Search the records for the string "value" and return each line that has it.
--- Dataset records Enclosed Below ---
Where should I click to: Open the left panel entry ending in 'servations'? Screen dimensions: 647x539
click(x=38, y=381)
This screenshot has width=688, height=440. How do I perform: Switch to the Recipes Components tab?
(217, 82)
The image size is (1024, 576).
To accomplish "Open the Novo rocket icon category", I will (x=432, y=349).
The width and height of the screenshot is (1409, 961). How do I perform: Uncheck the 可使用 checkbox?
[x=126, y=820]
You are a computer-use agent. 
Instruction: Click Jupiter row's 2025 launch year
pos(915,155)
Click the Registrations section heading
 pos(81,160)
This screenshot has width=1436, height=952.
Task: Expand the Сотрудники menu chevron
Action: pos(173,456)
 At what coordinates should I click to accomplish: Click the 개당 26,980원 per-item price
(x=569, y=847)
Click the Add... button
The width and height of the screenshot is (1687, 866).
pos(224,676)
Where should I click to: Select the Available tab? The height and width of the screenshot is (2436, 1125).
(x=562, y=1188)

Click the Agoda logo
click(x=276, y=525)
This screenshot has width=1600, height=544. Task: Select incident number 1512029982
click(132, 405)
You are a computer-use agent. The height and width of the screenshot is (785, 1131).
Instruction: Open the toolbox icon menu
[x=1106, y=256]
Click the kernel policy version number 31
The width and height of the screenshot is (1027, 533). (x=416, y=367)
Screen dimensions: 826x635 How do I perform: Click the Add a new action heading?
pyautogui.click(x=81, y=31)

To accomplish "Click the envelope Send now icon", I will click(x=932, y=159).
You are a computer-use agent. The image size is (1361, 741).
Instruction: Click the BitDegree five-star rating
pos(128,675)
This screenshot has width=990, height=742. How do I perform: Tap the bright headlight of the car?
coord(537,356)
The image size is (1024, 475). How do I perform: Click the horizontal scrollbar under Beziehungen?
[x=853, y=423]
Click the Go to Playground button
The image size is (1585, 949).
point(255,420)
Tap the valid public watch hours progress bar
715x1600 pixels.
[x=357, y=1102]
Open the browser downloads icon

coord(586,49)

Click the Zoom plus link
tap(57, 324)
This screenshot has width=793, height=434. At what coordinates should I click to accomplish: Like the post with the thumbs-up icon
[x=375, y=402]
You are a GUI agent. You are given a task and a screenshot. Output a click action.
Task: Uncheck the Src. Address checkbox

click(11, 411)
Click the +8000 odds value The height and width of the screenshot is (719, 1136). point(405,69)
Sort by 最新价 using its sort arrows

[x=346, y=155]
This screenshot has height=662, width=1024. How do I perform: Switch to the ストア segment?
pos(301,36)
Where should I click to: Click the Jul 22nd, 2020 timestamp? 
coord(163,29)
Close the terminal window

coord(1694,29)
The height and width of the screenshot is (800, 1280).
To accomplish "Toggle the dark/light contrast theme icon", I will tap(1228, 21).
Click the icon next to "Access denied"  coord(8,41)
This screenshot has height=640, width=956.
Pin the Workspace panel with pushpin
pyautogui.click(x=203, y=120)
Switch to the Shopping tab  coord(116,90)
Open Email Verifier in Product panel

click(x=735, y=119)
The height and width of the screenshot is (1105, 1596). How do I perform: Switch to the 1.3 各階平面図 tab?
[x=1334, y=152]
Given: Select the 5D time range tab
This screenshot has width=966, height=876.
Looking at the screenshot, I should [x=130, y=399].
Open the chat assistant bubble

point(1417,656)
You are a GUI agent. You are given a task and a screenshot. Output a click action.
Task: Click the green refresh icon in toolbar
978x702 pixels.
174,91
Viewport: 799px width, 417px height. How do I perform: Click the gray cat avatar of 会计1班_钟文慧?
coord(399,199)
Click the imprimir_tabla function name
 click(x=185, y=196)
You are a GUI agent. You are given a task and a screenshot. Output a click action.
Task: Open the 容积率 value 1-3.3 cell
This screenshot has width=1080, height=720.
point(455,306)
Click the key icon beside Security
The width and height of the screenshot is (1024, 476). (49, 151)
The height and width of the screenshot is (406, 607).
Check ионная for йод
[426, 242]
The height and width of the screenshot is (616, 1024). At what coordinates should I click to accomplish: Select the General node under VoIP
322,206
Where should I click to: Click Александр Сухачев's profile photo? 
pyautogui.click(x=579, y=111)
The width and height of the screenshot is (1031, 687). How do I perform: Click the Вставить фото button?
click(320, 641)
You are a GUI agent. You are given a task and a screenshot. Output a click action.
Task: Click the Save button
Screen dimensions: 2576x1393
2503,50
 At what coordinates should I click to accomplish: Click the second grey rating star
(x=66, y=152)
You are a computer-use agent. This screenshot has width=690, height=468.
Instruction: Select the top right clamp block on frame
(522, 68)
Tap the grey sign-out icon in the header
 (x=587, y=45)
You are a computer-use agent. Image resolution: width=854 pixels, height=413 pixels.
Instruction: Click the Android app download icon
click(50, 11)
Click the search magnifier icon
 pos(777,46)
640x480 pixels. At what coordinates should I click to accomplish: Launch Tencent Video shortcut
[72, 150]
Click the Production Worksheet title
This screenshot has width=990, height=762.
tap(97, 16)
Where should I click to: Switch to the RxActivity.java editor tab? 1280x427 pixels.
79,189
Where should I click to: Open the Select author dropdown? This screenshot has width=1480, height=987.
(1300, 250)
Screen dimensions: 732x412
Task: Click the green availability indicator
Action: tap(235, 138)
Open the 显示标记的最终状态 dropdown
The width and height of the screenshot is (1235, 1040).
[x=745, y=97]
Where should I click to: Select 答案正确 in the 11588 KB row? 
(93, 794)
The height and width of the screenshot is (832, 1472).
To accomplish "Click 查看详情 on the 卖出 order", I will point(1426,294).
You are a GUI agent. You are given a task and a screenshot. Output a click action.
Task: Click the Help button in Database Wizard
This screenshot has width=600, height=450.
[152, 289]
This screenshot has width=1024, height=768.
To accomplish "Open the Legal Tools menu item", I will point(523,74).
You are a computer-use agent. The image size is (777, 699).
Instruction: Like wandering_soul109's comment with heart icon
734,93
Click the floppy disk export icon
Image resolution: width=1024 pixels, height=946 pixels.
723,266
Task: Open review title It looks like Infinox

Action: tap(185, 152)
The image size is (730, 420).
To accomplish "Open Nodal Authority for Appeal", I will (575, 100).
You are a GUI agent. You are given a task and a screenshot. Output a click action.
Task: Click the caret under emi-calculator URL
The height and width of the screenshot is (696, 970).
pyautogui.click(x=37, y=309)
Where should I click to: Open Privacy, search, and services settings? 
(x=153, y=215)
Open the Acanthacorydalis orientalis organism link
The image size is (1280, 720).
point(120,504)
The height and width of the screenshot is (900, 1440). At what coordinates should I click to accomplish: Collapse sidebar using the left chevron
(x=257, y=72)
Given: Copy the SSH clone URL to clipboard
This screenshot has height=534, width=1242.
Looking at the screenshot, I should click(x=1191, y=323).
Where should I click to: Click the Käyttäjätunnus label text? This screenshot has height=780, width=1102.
--- End of Enclosed Dataset records ---
Worked solution:
Click the +8000 odds value The height and width of the screenshot is (719, 1136). point(405,69)
Task: Open the 容积率 value 1-3.3 cell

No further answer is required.